Le président de la République l’a annoncé lors de son intervention devant le Parlement réuni en Congrès, le lundi 9 juillet 2018, les personnes sous tutelle feront l’objet d’un retour au droit de vote inaliénable.

Auparavant, les personnes sous tutelle pouvaient obtenir une sorte de droit de vote délivré par le juge. Cela se faisait au cas par cas. Les Nations Unies, comme la commission nationale consultative des droits de l’homme, comme les associations jugeaient – à juste titre – cette disposition française comme créant une rupture d’égalité entre les citoyens. L’argument qui était alors mis en avant par les partisans de cette disposition était l'"influençabilité" du vote des personnes sous tutelle, notamment des personnes présentant un handicap mental lourd. Cet argument de l’"influençabilité" est aussi celui qui était utilisé jusqu’en 1944 pour s’opposer au droit de vote des femmes…

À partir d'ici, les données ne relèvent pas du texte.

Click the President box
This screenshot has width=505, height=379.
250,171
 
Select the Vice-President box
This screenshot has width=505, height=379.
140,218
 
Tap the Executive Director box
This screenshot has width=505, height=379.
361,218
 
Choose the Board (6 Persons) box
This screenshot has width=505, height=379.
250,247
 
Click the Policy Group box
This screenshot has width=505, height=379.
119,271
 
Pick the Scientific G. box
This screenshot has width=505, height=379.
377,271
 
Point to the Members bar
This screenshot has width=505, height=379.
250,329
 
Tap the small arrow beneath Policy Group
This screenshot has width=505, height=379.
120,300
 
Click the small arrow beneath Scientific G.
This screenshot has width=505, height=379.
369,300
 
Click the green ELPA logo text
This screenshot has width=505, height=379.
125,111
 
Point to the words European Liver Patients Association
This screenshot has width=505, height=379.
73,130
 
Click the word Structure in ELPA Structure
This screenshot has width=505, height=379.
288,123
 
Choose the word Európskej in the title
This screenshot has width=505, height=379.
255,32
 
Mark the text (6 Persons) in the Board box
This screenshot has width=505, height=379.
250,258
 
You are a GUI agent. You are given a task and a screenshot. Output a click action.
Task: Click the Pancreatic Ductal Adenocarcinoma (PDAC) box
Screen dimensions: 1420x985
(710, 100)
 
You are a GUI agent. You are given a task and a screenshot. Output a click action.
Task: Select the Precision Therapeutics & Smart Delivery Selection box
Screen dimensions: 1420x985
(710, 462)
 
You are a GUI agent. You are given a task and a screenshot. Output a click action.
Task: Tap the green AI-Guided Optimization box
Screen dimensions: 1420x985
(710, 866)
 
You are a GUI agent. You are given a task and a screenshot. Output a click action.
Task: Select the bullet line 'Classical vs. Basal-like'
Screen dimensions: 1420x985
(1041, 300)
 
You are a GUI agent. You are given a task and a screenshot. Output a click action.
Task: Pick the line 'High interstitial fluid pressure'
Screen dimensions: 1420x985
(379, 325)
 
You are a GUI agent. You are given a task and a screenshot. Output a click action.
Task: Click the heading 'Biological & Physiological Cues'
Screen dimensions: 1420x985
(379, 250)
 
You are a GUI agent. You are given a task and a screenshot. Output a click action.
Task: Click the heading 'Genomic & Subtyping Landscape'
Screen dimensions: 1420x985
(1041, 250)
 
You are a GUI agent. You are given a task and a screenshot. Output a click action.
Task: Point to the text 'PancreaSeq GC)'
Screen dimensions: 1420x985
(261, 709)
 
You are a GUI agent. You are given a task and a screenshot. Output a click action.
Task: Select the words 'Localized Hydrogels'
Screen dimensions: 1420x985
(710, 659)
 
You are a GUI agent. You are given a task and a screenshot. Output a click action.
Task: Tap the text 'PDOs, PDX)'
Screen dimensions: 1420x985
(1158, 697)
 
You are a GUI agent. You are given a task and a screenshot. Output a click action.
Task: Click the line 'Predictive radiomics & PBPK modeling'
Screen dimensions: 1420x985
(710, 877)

Cette décision est une mesure forte et importante en faveur de l’inclusion des personnes en situation de handicap. Elle est aussi une victoire personnelle pour la secrétaire d’État chargée des personnes handicapées, Sophie Cluzel, militante de cette cause depuis longtemps, tout autant qu’une victoire des associations qui réclamaient cette mesure de justice depuis plus de 30 ans.